Working on Citroen hydraulic systems can be very dangerous only ever work on the hydraulic system when it is depressurised (if you do not know how to do this then do not try anything on this page) and with the car supported by axel stands underneath. People have been killed and seriously injured in the past due attempting to fix Citroen hydraulic systems by not knowing what they were doing. If you don't know exactly what you are doing then it could be you that gets killed or seriously injured.
I accept no liability for any damage caused to you, your car or any third party due to you following or attempting anything written on this page. I am not a professionaly trained mechanic and any advice should be treated appropriately.
This picture is taken under the front wheel arch on the passenger side, the front Activa ram has been removed as has the road wheel.
The little block with a rod going through it circled and labelled B1 needs
to be kept lubricated with grease to reduce friction, as you can see this one
has not been lubricated and has gathered lots of rust.
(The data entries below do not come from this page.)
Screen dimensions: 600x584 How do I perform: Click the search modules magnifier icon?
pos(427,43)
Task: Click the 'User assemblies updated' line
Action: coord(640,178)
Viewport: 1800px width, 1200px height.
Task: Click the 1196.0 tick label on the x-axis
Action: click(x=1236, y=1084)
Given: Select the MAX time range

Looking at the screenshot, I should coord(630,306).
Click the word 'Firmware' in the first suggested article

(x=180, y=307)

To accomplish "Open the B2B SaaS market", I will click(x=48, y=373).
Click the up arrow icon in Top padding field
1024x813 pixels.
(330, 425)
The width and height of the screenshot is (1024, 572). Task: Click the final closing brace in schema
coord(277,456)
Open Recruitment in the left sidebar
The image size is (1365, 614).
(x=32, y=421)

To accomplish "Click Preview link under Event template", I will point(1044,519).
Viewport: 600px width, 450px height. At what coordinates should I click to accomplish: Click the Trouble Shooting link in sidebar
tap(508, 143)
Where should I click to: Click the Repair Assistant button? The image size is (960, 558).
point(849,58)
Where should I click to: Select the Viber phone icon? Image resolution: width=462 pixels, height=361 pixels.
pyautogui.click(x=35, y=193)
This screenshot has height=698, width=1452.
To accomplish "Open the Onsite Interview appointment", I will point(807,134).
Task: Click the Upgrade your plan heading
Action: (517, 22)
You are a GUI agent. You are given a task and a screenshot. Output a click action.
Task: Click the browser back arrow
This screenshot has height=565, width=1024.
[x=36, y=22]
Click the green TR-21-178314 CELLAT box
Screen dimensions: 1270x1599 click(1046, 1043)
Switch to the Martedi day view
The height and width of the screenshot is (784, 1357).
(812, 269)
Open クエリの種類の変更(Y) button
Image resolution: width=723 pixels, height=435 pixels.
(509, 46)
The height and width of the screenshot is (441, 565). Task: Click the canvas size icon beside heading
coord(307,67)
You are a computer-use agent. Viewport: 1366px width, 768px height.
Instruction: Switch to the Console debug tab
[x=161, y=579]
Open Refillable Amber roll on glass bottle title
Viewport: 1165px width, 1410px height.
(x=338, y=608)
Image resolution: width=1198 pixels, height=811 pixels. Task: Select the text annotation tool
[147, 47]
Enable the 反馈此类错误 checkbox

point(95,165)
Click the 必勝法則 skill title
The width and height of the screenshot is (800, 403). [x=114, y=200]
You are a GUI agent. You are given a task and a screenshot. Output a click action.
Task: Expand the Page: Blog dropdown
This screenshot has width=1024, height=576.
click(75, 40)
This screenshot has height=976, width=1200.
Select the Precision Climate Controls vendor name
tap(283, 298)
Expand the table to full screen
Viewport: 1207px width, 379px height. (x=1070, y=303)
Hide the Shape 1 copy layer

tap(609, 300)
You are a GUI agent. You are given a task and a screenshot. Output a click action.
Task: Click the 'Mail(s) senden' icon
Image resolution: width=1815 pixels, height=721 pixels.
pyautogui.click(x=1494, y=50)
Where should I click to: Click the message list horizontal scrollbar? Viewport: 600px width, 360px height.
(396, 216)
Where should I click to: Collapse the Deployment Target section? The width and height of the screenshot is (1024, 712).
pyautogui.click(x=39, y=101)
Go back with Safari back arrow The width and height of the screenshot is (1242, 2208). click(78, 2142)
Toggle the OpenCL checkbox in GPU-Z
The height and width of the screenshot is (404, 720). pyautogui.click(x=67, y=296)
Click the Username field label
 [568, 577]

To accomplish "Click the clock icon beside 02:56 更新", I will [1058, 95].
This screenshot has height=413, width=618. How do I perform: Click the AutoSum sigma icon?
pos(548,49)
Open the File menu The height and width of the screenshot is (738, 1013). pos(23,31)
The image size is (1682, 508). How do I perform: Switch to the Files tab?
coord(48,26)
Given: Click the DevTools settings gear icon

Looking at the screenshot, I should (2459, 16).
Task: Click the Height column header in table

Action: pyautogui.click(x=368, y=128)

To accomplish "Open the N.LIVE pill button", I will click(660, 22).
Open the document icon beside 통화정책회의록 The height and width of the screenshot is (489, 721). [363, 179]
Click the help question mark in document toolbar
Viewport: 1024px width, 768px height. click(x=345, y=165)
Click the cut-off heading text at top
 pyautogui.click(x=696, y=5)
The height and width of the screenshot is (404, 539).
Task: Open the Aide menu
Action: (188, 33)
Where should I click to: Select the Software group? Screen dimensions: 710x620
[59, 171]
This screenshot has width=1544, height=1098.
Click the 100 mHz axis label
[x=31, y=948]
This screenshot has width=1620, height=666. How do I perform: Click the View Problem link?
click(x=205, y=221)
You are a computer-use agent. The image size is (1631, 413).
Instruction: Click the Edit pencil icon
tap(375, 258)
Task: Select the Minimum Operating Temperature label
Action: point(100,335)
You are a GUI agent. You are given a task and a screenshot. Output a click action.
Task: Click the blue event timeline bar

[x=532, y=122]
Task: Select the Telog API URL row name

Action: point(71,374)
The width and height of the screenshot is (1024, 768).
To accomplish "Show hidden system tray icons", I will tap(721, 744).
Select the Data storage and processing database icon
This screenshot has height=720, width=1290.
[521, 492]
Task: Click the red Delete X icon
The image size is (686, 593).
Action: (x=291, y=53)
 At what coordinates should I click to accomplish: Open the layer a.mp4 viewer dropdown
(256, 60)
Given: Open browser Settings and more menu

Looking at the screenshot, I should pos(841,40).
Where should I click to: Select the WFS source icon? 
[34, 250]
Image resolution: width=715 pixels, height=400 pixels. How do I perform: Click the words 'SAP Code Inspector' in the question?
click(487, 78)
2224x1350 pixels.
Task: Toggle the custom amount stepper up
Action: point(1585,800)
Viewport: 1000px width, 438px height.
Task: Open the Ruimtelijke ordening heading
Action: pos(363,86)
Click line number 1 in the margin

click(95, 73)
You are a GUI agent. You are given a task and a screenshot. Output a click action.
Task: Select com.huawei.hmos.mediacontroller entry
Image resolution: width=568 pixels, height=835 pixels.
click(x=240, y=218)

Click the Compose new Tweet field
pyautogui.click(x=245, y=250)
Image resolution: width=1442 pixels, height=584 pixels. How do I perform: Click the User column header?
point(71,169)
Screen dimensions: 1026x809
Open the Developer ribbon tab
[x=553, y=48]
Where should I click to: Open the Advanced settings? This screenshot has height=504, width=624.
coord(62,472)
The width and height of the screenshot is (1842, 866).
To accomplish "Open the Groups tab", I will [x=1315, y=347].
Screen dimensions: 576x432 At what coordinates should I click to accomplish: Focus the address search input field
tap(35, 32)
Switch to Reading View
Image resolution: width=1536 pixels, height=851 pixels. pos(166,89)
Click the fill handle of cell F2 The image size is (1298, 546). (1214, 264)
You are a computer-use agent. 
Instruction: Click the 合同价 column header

This rod is connected to the bottom of the suspension arm and moves the linkage
that controls the side to side movement (roll) of the car.
There is another one of these on the drivers side of the car, pack
them out with a molybdenum grease or similar.
This picture is taken under the front wheel arch on the passenger side.
A1 is the hydraulic supply pipes for the Activa ram and the low pressure return flow from the Activa ram. A2 is the top bolt/fixing for the Activa ram and A3 is the lower bolt/fixing for the Activa ram.
removing the ram
first off depressurise the hydraulic system, if you don't know how to do this then I won't tell you. The Haynes manual does tell you though, as do several websites.
if you need to replace the front activa ram I would suggest that you disconnect the hydraulic pipes labelled at A1 *first* if not when you have undone the bolts the ram will expand and contract and be a pain to remove due to the residual pressure in the hydraulic system.
When we removed the ram on my car we ended up having to use an angle grinder to cut through the bolt at A2 (we had to be very careful not to damage the mounting for the ram) this was due to the nut ringing off many times and ending up with a rather round bit of metal. (we also tried using a nut-splitter but it shattered while trying to split the nut!).
If by now you have the ram removed it is time to shove it in a vice to remove the hydraulic pipes and fit them into the new ram. (check them for wear first, and replace them if they look worn out).
refitting should be easy and obvious.
*ABOVE* faulty hydraulic ram after removal. before pipes are removed.
*BELOW* new hydraulic ram just out of the box.